Below are some records. Say how many of their lines contain the string "empty", and give nothing but the number.

(Dataset entries)

•••

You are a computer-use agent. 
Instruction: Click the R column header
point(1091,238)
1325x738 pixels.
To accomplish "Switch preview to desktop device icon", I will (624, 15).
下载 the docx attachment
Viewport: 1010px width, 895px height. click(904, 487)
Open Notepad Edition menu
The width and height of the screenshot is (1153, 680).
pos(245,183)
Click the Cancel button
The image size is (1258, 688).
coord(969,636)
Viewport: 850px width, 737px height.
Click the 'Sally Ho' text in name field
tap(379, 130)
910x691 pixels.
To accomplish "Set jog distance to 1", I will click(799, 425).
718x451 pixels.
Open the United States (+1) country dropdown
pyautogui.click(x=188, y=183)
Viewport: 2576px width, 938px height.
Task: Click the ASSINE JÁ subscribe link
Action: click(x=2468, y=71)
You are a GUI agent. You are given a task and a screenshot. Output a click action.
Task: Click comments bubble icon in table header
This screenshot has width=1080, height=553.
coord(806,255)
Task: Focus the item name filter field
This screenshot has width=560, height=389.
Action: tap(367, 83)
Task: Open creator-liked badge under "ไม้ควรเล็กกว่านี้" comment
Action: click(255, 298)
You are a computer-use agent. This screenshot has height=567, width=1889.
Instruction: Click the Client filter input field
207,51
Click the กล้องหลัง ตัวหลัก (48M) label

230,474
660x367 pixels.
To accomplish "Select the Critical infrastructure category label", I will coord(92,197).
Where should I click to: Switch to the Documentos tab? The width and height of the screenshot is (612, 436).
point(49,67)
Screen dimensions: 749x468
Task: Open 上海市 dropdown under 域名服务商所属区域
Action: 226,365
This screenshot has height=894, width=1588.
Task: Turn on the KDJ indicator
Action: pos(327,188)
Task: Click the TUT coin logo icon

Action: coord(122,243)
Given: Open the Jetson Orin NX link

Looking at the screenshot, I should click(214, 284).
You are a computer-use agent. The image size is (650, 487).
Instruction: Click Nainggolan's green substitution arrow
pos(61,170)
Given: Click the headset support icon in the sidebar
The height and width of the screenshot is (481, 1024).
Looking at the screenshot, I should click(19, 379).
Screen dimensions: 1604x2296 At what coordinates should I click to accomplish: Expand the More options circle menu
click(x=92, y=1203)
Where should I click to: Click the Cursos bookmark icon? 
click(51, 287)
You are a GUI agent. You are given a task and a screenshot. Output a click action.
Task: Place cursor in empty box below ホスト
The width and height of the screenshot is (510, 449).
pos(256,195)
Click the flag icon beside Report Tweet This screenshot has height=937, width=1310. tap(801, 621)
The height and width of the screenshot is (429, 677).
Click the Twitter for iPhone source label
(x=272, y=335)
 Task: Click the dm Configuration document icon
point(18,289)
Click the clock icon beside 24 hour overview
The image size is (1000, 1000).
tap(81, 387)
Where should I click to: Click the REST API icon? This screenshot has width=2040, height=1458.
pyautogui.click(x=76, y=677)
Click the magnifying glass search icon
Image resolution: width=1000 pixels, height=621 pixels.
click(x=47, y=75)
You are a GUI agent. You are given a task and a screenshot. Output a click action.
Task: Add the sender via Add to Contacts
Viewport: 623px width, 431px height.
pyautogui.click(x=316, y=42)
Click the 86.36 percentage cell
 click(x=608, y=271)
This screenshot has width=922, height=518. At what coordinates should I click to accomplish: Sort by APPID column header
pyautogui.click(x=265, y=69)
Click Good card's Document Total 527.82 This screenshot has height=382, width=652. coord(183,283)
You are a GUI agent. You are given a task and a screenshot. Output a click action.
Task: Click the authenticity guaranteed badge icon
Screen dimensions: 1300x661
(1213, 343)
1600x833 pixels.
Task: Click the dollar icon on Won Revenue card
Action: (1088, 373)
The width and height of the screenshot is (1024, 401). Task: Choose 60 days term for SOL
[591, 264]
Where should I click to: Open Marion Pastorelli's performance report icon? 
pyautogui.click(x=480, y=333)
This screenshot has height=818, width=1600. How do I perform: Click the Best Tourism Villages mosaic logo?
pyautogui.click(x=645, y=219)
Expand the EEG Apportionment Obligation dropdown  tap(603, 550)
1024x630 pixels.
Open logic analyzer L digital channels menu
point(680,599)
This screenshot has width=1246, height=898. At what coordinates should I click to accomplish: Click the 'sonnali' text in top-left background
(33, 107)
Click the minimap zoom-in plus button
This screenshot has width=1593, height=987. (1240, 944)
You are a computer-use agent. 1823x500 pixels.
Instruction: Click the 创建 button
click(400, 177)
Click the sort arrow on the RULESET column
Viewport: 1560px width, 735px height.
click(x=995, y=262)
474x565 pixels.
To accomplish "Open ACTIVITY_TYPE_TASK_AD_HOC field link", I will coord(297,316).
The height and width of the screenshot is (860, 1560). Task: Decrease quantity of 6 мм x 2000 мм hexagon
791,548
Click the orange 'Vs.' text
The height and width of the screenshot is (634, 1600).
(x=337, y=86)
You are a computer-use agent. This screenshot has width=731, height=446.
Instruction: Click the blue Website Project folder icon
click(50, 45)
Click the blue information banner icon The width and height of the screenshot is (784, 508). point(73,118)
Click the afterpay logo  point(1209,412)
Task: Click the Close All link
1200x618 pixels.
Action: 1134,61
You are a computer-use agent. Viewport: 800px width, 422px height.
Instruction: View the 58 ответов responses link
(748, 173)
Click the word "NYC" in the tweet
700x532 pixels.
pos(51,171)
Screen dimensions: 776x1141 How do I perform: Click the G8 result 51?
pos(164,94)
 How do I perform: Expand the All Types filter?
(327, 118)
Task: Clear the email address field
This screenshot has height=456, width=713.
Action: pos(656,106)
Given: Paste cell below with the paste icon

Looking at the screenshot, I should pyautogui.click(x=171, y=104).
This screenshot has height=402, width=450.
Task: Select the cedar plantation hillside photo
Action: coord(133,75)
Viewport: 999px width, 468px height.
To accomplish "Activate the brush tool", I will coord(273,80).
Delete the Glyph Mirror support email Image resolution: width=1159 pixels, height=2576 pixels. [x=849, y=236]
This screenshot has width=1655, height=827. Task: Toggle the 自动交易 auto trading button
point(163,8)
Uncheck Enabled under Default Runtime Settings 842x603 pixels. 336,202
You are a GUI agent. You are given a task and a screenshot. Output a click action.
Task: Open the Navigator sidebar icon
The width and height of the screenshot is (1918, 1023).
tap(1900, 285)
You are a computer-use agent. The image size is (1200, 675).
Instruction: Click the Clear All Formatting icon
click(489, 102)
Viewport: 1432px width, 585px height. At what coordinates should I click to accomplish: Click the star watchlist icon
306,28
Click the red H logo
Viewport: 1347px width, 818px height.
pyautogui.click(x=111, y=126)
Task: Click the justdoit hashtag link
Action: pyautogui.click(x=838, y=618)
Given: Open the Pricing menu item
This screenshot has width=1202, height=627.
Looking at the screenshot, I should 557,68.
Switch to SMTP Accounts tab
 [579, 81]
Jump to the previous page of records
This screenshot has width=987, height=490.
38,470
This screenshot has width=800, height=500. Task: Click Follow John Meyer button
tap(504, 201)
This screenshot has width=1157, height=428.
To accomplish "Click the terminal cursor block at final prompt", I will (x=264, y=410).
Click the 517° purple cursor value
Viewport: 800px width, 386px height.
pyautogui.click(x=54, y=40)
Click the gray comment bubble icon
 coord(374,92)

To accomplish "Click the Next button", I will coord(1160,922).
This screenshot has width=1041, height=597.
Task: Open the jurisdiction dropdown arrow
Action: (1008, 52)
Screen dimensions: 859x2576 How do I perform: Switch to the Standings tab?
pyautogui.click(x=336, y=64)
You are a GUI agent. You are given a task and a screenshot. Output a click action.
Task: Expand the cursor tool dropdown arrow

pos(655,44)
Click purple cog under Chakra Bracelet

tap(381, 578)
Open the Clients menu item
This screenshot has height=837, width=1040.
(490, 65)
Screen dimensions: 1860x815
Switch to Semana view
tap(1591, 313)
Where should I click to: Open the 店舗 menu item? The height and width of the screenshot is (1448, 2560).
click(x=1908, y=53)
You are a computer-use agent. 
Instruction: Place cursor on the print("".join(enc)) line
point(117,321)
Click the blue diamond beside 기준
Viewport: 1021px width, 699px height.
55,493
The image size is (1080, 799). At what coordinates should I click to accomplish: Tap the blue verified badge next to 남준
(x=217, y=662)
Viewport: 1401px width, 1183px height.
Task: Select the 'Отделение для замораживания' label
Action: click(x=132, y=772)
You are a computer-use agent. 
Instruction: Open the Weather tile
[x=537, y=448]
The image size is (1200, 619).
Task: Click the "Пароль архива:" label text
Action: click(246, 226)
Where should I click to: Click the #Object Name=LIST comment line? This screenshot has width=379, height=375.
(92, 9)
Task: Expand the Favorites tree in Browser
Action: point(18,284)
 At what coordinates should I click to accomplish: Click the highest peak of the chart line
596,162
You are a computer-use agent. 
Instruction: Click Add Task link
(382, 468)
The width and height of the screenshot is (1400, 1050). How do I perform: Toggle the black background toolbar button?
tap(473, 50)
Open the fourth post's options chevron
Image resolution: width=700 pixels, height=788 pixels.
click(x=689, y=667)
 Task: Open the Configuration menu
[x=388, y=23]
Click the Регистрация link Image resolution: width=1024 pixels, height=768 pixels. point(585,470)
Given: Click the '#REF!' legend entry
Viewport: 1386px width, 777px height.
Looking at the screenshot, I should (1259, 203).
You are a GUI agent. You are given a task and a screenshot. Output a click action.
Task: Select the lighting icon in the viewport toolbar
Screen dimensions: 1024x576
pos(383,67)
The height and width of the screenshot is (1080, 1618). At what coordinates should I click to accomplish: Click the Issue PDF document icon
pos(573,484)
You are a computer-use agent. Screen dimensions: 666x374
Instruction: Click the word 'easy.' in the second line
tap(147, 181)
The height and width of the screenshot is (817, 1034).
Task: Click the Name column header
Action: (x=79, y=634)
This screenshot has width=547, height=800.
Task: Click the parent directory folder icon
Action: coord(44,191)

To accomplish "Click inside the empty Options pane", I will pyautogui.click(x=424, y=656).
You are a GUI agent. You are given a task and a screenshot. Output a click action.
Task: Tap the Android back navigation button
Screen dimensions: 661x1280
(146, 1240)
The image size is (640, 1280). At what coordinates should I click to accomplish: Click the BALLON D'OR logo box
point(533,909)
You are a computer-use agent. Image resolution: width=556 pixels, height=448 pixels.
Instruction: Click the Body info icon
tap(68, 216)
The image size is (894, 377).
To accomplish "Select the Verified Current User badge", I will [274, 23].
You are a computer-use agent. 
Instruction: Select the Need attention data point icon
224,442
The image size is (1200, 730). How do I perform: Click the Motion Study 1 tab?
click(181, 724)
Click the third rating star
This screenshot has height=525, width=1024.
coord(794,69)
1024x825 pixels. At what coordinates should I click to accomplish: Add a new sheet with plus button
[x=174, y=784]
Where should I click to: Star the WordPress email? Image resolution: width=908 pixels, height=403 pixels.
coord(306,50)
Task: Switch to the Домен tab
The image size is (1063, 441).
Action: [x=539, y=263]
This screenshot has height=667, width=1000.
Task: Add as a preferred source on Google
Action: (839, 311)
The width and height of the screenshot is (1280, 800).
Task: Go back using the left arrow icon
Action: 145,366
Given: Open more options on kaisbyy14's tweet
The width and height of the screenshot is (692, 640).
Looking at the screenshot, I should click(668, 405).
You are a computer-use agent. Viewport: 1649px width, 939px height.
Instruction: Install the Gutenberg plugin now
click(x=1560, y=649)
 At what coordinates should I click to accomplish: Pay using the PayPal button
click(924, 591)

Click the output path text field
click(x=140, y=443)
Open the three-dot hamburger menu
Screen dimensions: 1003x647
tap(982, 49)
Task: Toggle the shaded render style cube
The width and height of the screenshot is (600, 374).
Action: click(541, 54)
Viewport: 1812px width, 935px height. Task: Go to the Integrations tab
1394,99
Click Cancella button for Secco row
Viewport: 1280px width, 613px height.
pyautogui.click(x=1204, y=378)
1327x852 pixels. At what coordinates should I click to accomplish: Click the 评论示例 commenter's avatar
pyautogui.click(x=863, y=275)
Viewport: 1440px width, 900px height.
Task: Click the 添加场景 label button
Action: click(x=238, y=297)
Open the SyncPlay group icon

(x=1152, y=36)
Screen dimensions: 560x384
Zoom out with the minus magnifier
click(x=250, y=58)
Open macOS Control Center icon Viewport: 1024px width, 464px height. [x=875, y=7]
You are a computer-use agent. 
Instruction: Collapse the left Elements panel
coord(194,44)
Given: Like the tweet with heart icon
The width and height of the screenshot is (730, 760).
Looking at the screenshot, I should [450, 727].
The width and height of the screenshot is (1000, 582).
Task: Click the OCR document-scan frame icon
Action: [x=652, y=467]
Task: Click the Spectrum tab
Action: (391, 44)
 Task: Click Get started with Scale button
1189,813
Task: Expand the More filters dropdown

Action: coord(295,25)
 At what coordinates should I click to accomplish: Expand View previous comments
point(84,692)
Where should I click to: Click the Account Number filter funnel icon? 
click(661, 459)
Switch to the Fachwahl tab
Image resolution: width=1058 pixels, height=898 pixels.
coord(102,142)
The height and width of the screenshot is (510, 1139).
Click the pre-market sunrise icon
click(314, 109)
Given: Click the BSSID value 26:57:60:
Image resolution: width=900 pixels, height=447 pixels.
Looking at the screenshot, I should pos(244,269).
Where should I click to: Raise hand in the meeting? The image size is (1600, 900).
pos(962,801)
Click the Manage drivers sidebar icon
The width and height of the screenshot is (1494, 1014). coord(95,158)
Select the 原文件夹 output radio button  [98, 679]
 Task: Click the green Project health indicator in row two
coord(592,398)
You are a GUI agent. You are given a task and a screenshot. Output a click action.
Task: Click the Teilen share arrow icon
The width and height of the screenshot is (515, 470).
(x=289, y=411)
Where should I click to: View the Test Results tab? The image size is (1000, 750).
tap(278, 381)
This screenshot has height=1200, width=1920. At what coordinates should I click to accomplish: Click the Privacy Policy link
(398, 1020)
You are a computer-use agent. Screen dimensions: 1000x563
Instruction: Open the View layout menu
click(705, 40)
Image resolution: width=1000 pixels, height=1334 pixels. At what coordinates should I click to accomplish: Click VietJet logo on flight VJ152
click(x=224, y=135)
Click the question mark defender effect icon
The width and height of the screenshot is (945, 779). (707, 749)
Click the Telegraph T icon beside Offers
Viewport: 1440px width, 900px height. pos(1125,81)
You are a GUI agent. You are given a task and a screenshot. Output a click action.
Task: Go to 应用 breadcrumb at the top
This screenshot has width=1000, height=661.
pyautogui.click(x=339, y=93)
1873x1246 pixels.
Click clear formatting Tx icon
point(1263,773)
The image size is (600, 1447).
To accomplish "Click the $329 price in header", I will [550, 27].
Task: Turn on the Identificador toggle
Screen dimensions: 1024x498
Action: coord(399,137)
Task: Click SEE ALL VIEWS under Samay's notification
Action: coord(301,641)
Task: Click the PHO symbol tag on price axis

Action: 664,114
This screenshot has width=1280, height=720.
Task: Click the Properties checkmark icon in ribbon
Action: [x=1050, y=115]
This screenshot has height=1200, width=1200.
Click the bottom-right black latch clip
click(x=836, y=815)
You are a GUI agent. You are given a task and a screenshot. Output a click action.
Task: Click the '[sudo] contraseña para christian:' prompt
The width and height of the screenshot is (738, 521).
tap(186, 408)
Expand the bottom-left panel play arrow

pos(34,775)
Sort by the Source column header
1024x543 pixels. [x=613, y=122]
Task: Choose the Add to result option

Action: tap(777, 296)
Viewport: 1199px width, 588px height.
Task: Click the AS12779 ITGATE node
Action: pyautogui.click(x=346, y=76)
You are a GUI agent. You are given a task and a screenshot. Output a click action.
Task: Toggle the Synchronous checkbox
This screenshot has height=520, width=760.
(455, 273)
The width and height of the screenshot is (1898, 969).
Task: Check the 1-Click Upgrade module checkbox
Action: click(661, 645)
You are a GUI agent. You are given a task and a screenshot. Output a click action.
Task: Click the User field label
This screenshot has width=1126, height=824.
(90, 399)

•••

**Exercise output:** 2